» Work instructions: From the material below, retype exactly the lines that begin at the line with "Screen dimensions: 725x1568" and end after the line with "Image resolution: width=1137"; pictures stay out of the copy.

» Records to use:
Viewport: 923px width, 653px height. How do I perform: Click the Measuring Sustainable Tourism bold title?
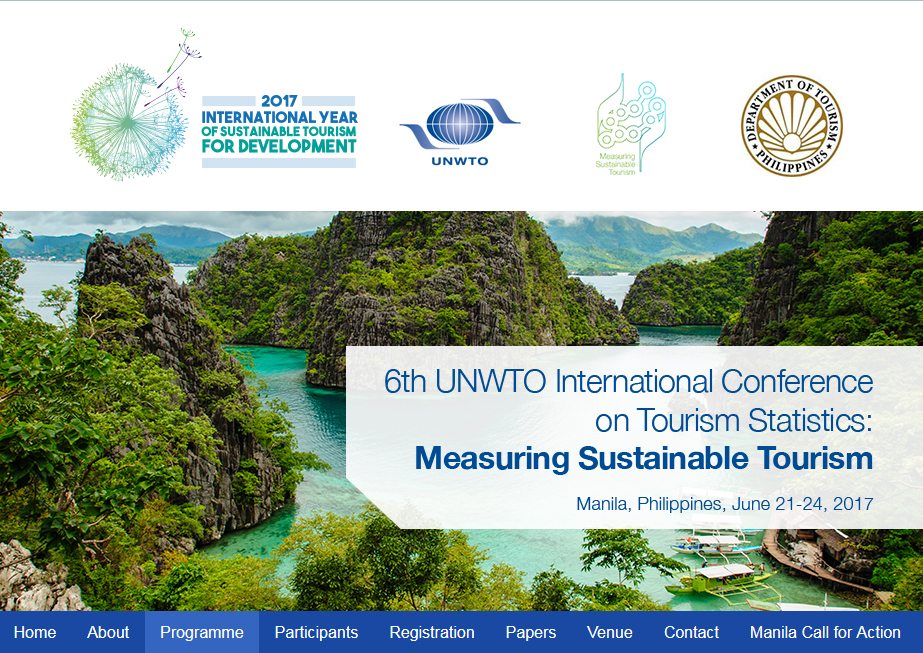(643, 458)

--

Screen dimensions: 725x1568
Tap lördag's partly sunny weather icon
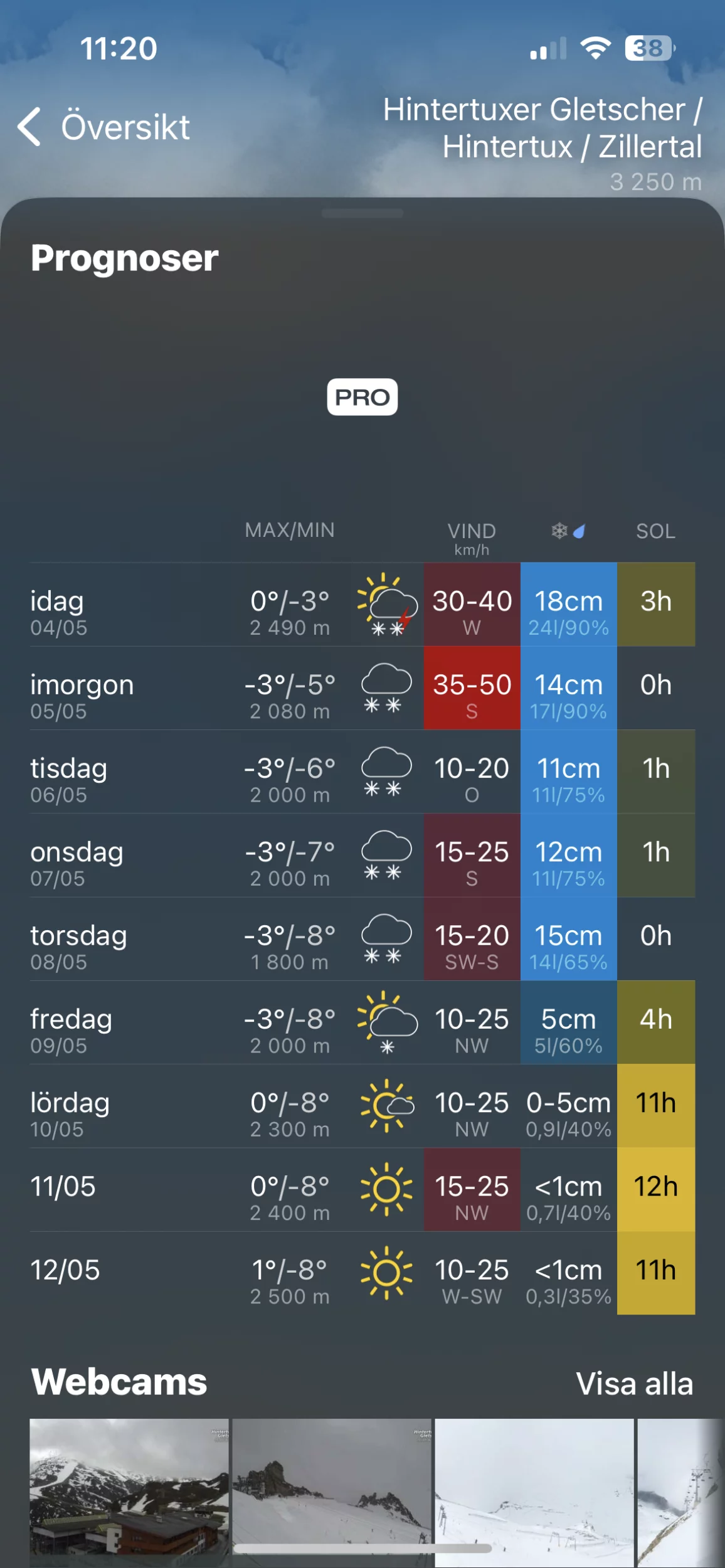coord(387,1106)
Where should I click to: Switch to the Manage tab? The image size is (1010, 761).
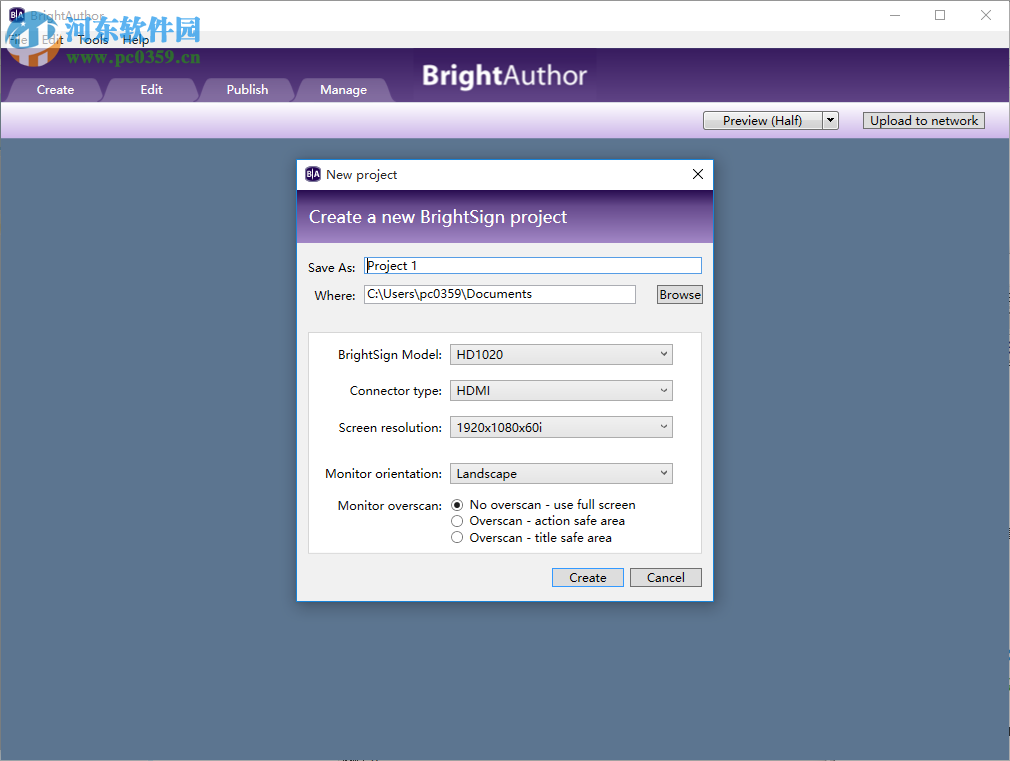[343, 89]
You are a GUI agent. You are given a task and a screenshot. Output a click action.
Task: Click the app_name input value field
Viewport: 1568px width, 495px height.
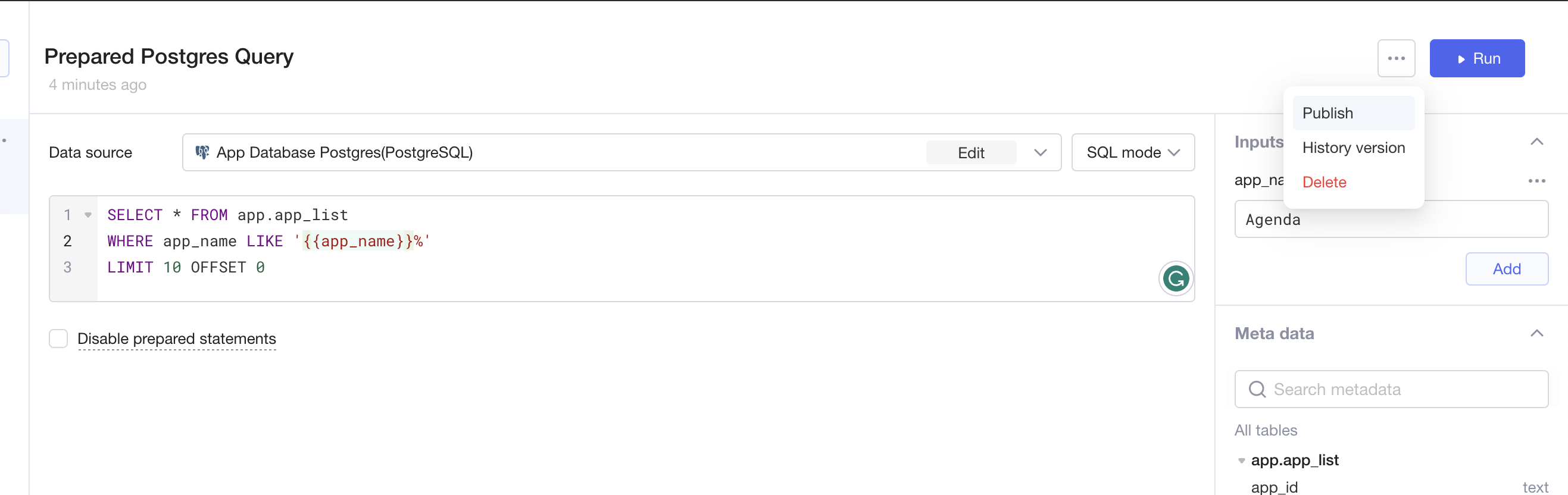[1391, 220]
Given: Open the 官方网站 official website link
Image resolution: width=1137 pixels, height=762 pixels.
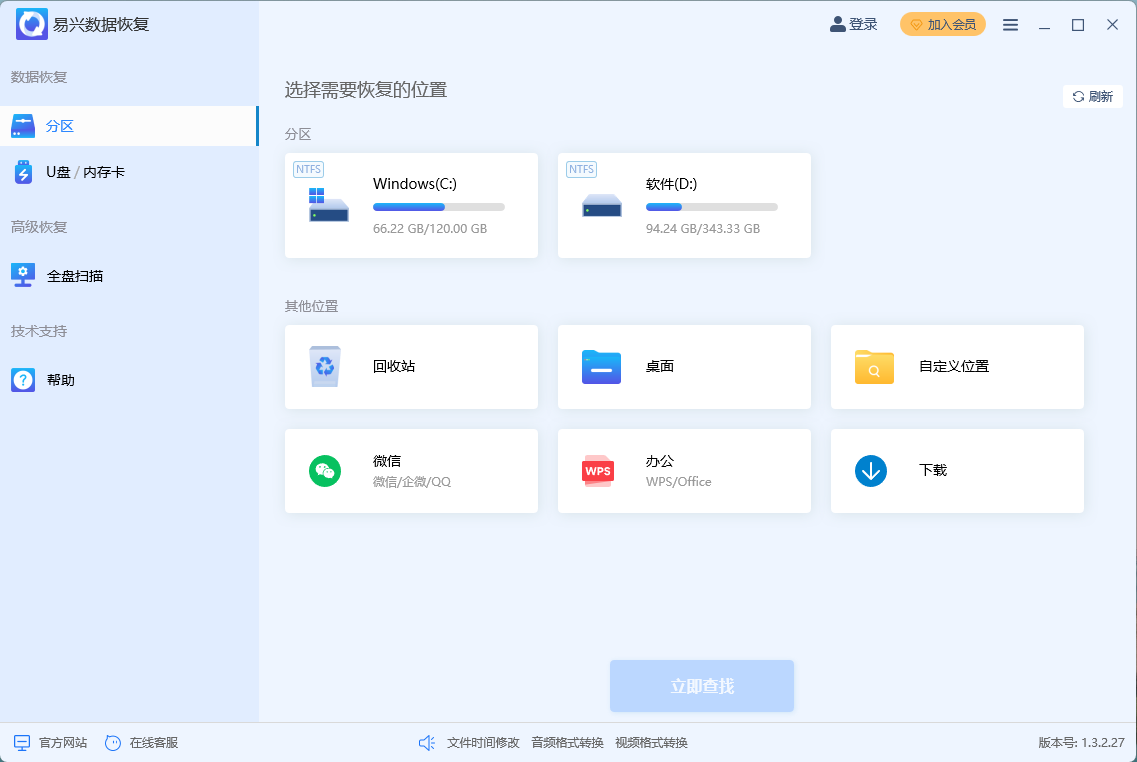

...

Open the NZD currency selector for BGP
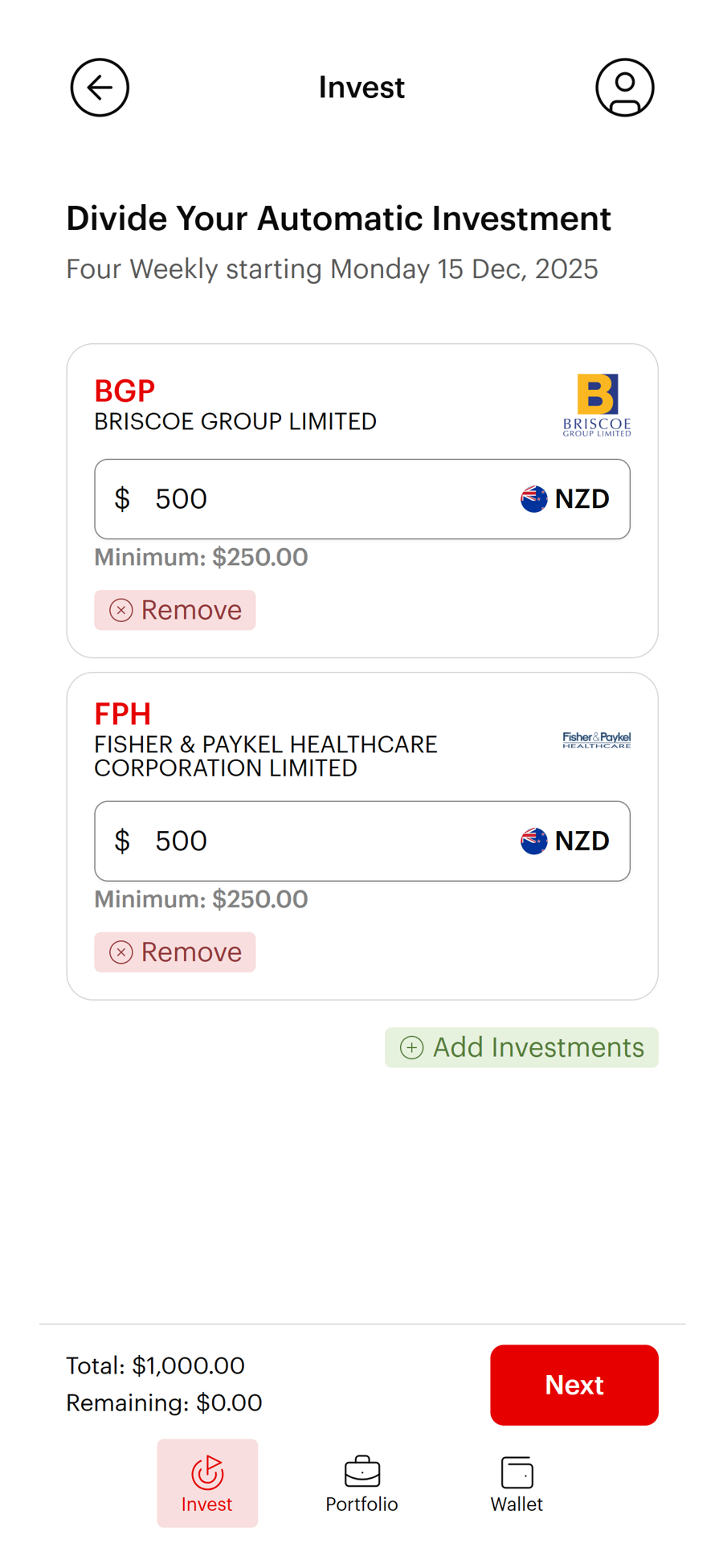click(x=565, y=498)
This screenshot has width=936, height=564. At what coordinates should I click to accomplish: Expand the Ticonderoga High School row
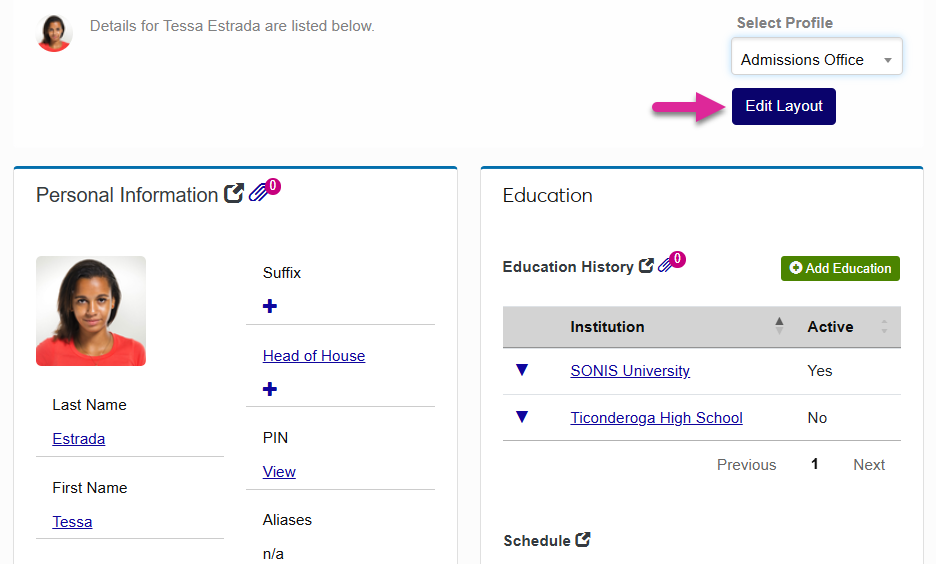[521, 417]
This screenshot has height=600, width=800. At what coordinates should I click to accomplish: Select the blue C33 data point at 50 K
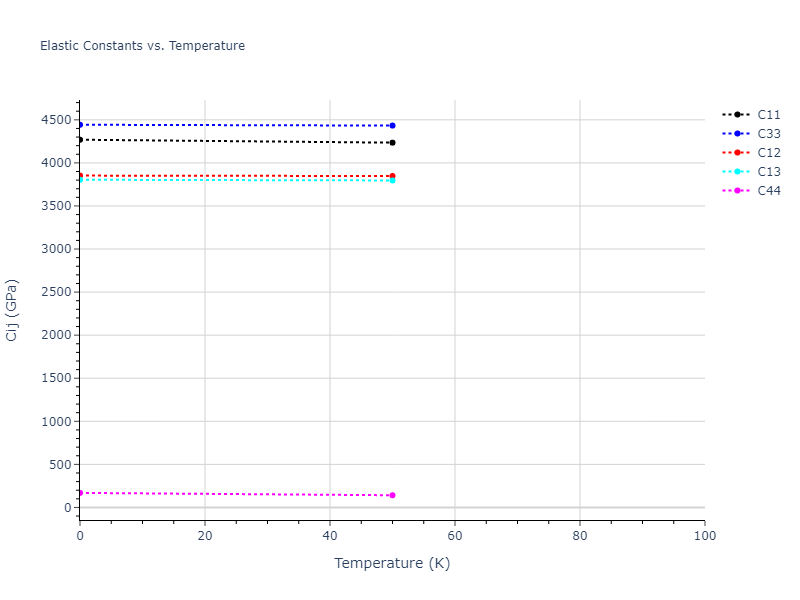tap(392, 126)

» Solution:
Screen dimensions: 725x1568
Tap lördag's partly sunny weather icon
coord(387,1106)
Where should I click to: Switch to the Manage tab? The image size is (1010, 761).
[343, 89]
You are a GUI agent. You are given a task and a screenshot. Output a click action.
Task: Click the app_name input value field
Viewport: 1568px width, 495px height.
[1391, 220]
Given: Open the 官方网站 official website link
Image resolution: width=1137 pixels, height=762 pixels.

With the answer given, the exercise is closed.